Web Bit 11-1: How do we know that a codon is three nucleotides long?

Experimental confirmation that each codon consists of a triplet of nucleotides came in 1961 from studies with acridine dyes---chemical mutagens that cause mutations by inserting themselves into the backbone of DNA double helix. Each inserted dye molecule leads to the insertion of a single nucleotide. Working in Cambridge, England, Francis Crick and Sydney Brenner showed that a single acridine-induced insertion would cause a mutation of the bacteriophage gene that they were studying. A second such insertion would still be nonfunctional, but a third single-base insertion in the same gene restored nearly normal function.

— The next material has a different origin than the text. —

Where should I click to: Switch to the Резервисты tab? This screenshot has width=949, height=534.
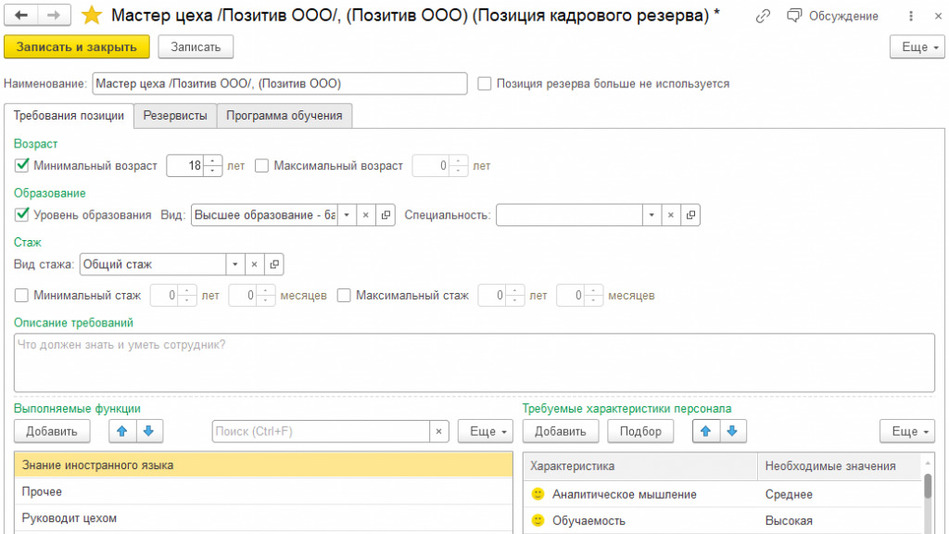[175, 115]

The beauty of this experiment was that it was done by observing phenotype alone.

The results clearly supported the hypothesis that each codon consists of three nucleotides. Each insertion, Crick and Brenner reasoned, caused a shift in reading frame, the grouping of nucleotides into codons that specify an amino acid sequence. A shift of one or two nucleotides in a triplet code led to a complete garbling of the message. In contrast, the insertion of three nucleotides restored most of the message's original sense, even though it was slightly different from the original. Crick and Brenner reasoned that a code unit must be a triplet because three nearby insertions seemed to restore the reading frame and confer a nearly normal phenotype.

On the basis of these experiments, molecular biologists concluded that a triplet of nucleotides in DNA specified each amino acid in a protein. Further confirmation came from later studies that showed that three insertions resulted in a polypeptide chain with one extra amino acid, while three deletions resulted in a polypeptide chain missing one amino acid.